_Work to complete:_ The answer is the line that contains "Select поиск platform type toggle" followed by every later line of the entries below, each repeated exactly, and nothing else.

_Materials provided:_
*** Block opens ***

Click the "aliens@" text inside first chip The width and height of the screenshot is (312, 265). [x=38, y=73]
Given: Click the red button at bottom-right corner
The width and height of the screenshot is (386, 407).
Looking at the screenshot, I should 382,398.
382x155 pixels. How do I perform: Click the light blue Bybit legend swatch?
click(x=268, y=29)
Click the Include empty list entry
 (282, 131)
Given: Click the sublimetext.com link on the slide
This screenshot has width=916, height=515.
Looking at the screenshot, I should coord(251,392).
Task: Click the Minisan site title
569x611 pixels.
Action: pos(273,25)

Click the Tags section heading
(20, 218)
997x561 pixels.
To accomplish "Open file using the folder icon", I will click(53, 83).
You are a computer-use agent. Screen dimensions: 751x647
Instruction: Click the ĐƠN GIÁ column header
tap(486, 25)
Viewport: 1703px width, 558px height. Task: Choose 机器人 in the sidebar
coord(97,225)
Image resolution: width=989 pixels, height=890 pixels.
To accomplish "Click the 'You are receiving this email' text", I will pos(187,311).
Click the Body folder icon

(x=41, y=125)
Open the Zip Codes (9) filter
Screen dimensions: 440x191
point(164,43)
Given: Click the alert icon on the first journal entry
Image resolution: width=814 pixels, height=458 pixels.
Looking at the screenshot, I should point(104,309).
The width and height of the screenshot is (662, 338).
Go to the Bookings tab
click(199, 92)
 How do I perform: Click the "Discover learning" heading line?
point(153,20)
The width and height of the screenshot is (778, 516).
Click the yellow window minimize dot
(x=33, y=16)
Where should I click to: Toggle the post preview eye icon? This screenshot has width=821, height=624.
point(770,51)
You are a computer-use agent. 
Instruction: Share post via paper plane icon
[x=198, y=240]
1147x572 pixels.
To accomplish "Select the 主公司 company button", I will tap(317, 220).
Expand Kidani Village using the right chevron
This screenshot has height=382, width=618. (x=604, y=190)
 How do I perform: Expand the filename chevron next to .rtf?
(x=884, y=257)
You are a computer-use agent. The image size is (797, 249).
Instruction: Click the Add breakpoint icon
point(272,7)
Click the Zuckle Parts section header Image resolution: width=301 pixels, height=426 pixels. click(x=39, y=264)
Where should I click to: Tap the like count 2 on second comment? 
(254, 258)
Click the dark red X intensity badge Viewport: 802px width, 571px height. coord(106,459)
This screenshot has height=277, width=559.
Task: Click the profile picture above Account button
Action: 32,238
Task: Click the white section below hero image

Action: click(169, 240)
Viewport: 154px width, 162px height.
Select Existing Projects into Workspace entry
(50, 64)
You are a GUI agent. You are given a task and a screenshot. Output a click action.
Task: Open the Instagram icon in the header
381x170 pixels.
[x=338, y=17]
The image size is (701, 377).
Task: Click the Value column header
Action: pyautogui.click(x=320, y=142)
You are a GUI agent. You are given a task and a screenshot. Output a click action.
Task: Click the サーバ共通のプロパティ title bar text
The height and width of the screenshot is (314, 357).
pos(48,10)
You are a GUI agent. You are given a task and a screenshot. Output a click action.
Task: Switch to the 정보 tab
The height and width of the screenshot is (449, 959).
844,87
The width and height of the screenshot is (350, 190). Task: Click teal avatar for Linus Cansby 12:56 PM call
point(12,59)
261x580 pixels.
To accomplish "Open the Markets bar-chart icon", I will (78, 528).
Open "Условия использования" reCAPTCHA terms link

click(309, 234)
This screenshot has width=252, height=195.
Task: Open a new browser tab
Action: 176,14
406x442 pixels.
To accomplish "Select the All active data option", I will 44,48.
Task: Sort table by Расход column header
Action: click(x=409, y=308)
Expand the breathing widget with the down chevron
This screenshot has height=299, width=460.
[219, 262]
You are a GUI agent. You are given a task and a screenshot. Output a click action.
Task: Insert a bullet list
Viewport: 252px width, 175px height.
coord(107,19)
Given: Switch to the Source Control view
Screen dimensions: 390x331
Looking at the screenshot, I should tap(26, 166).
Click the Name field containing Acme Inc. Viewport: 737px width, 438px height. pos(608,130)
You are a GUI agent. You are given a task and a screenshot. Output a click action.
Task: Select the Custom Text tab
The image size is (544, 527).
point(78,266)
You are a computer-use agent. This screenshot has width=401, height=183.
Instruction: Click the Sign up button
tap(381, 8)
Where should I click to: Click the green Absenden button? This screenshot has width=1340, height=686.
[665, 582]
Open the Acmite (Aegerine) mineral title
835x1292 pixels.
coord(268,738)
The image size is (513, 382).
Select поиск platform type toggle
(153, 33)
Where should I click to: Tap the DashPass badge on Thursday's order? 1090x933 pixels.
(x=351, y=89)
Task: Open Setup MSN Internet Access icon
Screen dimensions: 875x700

*** Block closes ***

_Exercise solution:_
Select поиск platform type toggle
(153, 33)
Where should I click to: Tap the DashPass badge on Thursday's order? 1090x933 pixels.
(x=351, y=89)
Task: Open Setup MSN Internet Access icon
Screen dimensions: 875x700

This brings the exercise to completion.